(Stored data)
○ ○ ○ ○ ○
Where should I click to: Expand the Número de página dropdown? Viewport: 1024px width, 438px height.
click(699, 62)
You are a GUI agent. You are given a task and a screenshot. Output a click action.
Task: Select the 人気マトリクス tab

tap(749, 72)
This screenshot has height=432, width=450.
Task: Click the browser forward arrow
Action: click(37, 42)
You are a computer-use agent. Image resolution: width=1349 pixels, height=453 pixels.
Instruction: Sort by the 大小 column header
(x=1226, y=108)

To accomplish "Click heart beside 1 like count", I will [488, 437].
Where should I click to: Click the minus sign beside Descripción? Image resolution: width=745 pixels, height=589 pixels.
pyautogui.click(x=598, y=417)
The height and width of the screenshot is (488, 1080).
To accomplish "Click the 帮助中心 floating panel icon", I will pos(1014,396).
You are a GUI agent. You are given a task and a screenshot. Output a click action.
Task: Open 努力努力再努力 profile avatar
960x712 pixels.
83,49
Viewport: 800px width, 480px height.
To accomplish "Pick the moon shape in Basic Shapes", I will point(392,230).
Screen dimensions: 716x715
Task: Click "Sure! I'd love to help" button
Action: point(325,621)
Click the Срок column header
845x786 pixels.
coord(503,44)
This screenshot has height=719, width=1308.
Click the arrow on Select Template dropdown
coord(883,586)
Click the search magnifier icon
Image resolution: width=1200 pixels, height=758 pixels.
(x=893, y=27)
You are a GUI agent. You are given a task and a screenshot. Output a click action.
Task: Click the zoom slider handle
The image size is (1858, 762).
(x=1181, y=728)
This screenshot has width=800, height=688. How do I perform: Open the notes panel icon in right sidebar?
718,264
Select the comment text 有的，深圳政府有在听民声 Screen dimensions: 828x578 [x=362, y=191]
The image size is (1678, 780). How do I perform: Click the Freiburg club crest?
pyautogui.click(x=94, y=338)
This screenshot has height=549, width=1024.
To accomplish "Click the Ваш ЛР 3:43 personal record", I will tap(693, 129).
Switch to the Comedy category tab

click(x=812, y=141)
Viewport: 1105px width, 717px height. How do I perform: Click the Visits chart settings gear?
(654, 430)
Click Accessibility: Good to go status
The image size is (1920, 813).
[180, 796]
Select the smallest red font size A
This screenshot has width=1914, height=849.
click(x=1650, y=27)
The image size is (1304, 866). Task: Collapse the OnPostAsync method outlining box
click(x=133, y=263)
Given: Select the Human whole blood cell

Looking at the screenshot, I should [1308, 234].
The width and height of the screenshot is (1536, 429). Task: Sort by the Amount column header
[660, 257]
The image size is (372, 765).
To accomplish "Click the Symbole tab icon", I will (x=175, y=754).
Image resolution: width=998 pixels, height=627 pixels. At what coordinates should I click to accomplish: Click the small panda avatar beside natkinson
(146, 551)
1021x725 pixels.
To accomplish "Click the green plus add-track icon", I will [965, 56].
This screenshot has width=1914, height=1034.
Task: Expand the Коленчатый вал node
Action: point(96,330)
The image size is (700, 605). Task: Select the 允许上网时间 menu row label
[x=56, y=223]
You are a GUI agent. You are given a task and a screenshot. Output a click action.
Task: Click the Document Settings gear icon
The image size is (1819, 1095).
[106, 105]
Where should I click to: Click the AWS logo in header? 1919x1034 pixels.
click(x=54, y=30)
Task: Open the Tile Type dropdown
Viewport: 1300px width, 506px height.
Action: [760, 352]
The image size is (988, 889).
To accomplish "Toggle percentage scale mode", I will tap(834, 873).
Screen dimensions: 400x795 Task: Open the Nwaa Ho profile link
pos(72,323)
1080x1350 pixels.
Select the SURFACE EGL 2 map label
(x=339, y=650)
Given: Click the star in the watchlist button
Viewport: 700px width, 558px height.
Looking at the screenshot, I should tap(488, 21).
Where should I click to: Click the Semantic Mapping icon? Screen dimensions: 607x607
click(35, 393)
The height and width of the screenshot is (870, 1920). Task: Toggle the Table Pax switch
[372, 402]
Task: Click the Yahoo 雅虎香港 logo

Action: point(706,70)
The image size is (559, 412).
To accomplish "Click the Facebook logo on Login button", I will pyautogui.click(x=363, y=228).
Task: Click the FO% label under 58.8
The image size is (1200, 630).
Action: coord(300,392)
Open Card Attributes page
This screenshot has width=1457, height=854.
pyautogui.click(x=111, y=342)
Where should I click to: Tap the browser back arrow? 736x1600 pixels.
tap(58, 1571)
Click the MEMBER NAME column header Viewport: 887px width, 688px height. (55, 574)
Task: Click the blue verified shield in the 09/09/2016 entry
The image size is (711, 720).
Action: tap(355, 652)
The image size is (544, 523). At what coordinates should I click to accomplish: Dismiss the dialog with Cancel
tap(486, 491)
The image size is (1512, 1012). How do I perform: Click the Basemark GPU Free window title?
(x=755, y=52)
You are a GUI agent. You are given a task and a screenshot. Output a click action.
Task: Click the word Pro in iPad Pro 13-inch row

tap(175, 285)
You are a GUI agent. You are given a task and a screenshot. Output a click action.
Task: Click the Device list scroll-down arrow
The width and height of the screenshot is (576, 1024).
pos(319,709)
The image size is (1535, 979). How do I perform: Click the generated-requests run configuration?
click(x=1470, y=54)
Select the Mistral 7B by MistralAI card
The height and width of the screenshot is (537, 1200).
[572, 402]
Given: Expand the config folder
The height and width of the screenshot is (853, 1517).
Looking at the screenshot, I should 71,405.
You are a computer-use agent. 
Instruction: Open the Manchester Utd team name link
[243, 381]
○ ○ ○ ○ ○
**EXERCISE INSTRUCTIONS**
Nothing but a number is wanted: report how many lines in the entries above contain the string "computer".

**ANSWER BOX**
2